End-to-end SDK examples (Python, Node, curl with streaming parsers) live in the Cookbook.

Differences from OpenAI

ezrouter is OpenAI-compatible at the request-shape level but diverges in seven observable ways. Client code written for OpenAI generally works, but the assumptions below are unsafe:

The server always returns SSE. Setting stream: false does not

produce a single JSON body; the response is still a data: ... chunk sequence. Clients that call response.json() will fail; use an SSE parser.

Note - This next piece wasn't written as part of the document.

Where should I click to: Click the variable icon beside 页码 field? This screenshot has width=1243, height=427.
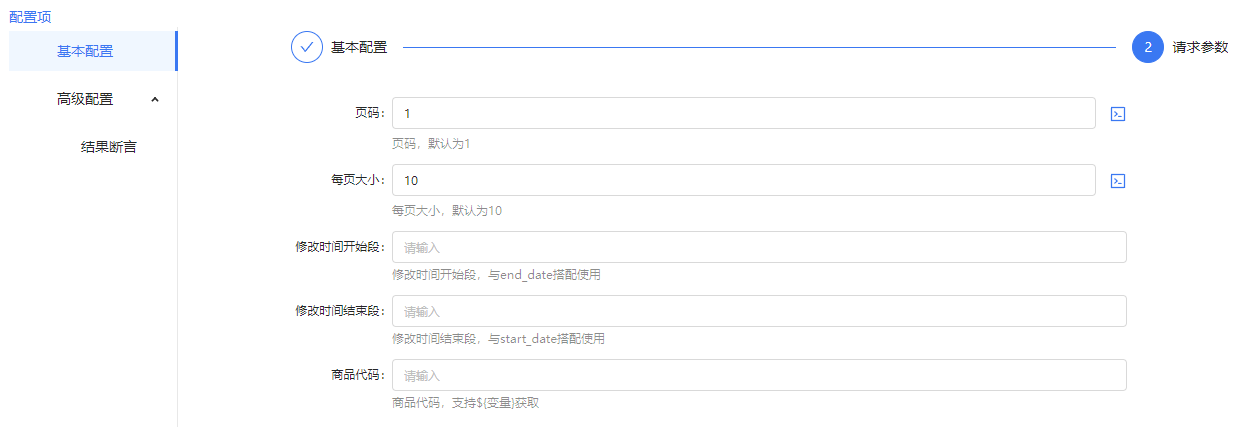[1119, 114]
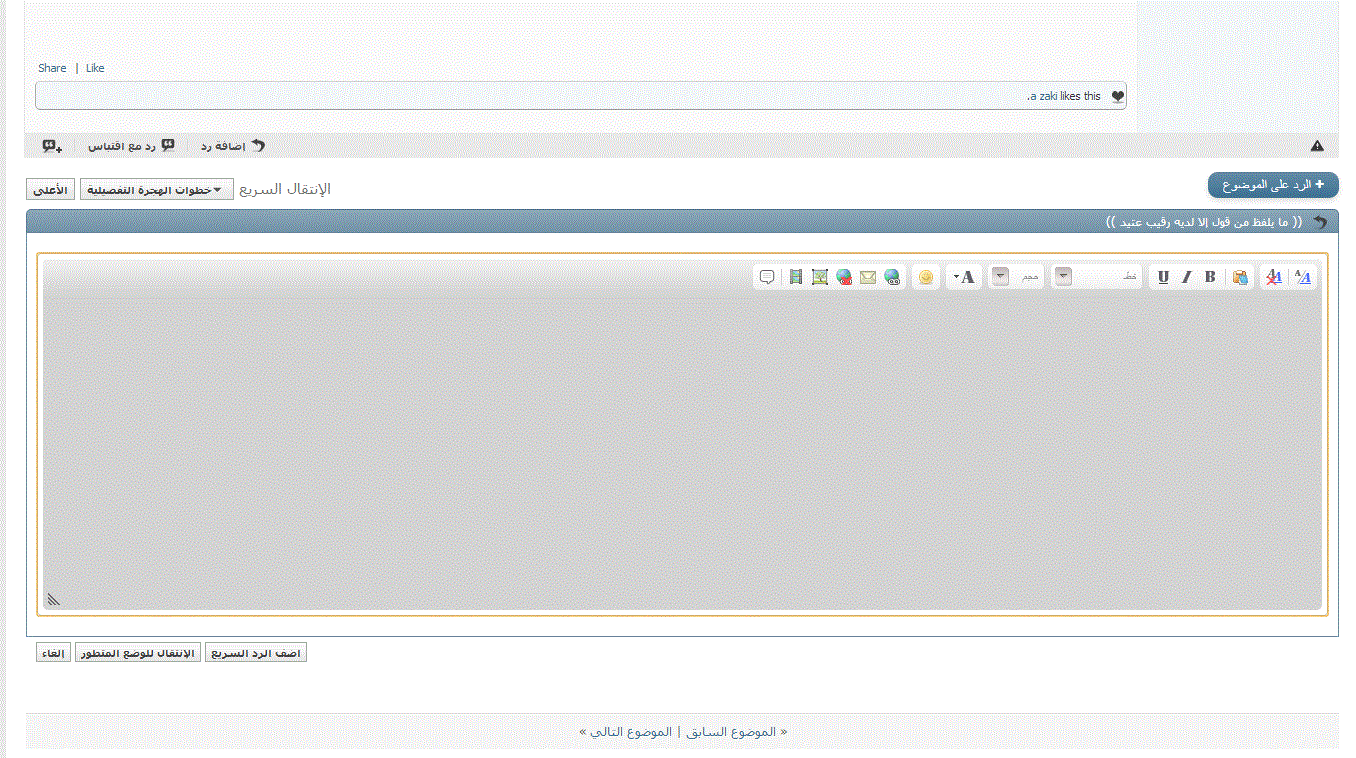Viewport: 1356px width, 758px height.
Task: Click the wrap quote tags icon
Action: [x=767, y=277]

id format is opaque. Identifiers may begin with msg_01 (when

passing through Anthropic-backed models) or msg_<random>_<hash> (when ezrouter synthesizes one). Never pattern-match.

system_fingerprint is always null. OpenAI uses this for

backend version tracking; ezrouter does not.

usage includes extra fields. Anthropic-style aliases

(input_tokens, output_tokens) and Claude-cache billing buckets appear on the final chunk. output_tokens is currently unreliable — read completion_tokens instead.

Custom headers. x-new-api-version and x-oneapi-request-id

replace OpenAI's request-tracking headers.

Error envelope differs. See Error codes

for the ezrouter envelope shape. Notably, error.type is not the OpenAI typed taxonomy in all cases, and error.message for some classes is in Chinese.

No rate-limit headers, ever. Retry-After, X-RateLimit-*, and

RateLimit-* are never emitted. Under load the gateway absorbs backpressure via upstream queueing rather than returning 429. Build clients with timeouts and latency-based backoff; do not retry on 429 (it does not occur for capacity reasons). See Rate limits.